Monday 12th April 2010
quotequote all
Gizmo! said:
...

Drive 5000 miles/year in a Ferrari at 10mpg? That's 1890 litres of petrol, current cost £2271; cost incl everything £3217. Cost of 'VED substitute': £950. Strong motivation (if you're an ecomentalist) to switch to something more economical, lightweight, greener...

Drive 10000 miles/year in a new Fiesta at 40mpg? 950 litres, currently £1135, future £1608. Added cost: £473. At 35mpg - bad driving, carrying crap in the boot, wilful speeding?: £1834, cost £699. Drive well and save money!

It'd work. Something that you pay once a year is an inconvenience that you forget in a week, and don't think about when you come to buy. Something you pay every day - that's going to influence behaviour.
Considering the difference in the income of those who drives Ferrari and Fiesta something like £500 per year (£950 - £473) won't make much difference. At all. Sorry.

I am totally against all this 'pay per mile stuff'. How is it possible that other countries can live without it and still have better roads than UK?
I personally think it is a move against our freedom of movement. They try to prevent people from using cars - well, there should be a good alternative first (like public transport)

Going ballistic - are they going to charge pedestrians for use of the pavement too? Those grannies are cracking tarmac everywhere they go wink

EDIT: spelling. furious well, I have an exuse (bad one) - English is not my native language rolleyes

Edited by Denorth on Monday 12th April 14:39

soad

34,278 posts

197 months

Monday 12th April 2010
quotequote all
Denorth said:
I am totally against all thise 'pay per mile stuff'.
Not a big fan of it myself either.

LewisR

678 posts

236 months

Monday 12th April 2010
quotequote all
"At 10p per mile - similar to charges in continental Europe"
That line implies that every country in mainland Europe has a cost/mile charge. It doesn't. In Germany, there are no tolls that I know of and Austria just seems to charge a toll for the long tunnels, which seems fair enough. Us UK motorists already pay billions in tax for motoring and now they want more. Well, I think they need to get it back off the banks and cut benefits to those lazy arses who just sit & watch Sky all day whilst smoking & drinking.

dandarez

13,844 posts

304 months

Monday 12th April 2010
quotequote all
Who was the dick who thought up the term 'Think-tank'? rolleyes

Perhaps he (she?) was staring into a fish tank thinking? nuts

Personally, I'd rather have them all staring down the barrel of tank

The SMF is, of course, one.
Their slogan is 'marrying markets and social justice'...
Pah!
How much did they get paid to produce this?
Whose money do they use to produce these reports?

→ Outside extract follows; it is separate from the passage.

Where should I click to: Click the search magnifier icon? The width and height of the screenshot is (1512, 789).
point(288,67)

I'd start at a different point.
Save money? probably quite a lot.

Get rid of 'all' the 'think-tanks'.


Denorth

559 posts

192 months

Monday 12th April 2010
quotequote all
LewisR said:
"At 10p per mile - similar to charges in continental Europe"
That line implies that every country in mainland Europe has a cost/mile charge. It doesn't. In Germany, there are no tolls that I know of and Austria just seems to charge a toll for the long tunnels, which seems fair enough. Us UK motorists already pay billions in tax for motoring and now they want more. Well, I think they need to get it back off the banks and cut benefits to those lazy arses who just sit & watch Sky all day whilst smoking & drinking.
Personal experience - driving in Scandinavia, Germany, Spain.
From my memory only some tunnels and bridges had tolls in Scandinavia and Germany.
And I think we are taxed close to those Scandinavian guys. Not to mention a quality of life.
In Spain - there were tolls but I was told that there was always a free route as well but not very pleasant to drive. Can be wrong on this one.

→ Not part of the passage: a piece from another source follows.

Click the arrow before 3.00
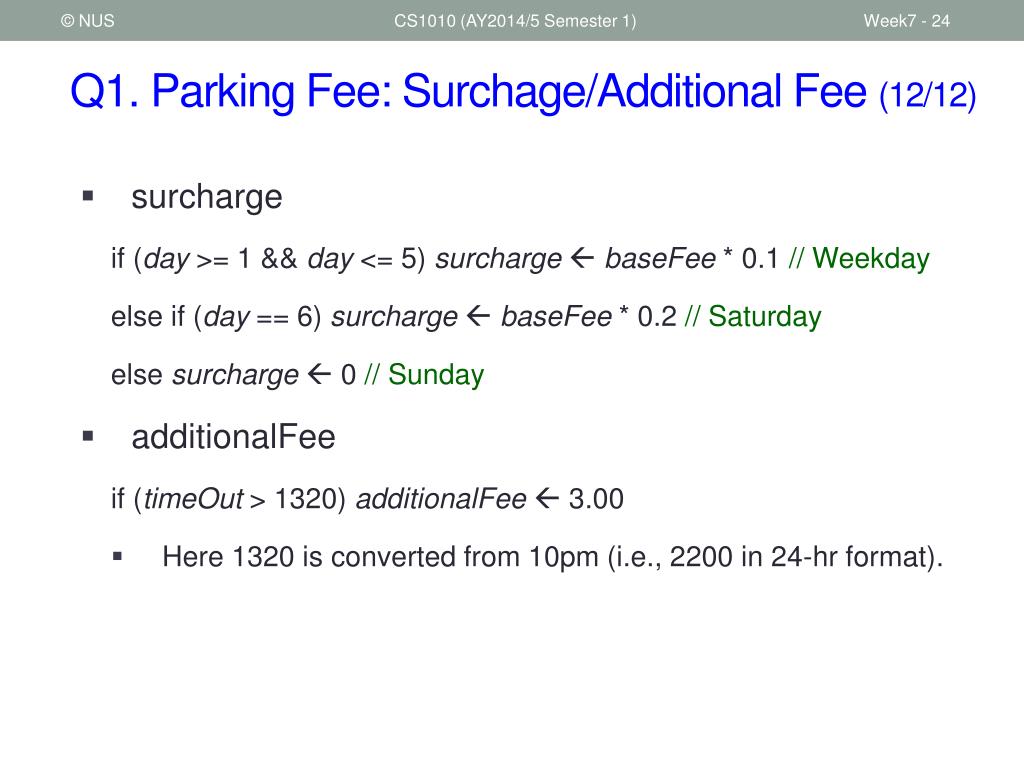Image resolution: width=1024 pixels, height=768 pixels. (547, 498)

This is the fact - Not every country in Europe has tolls

nickpan

643 posts

210 months

Monday 12th April 2010
quotequote all
soad said:
Denorth said:
I am totally against all thise 'pay per mile stuff'.
Not a big fan of it myself either.
Why not?

Why should two people that drive the same make and model of car pay the same amount of road tax when one drives 30,000 miles a year and one drives 1000 miles a year?

Surely, the high mileage driver is degrading the roads more and creating more pollution? He therefore should pay a greater contribution.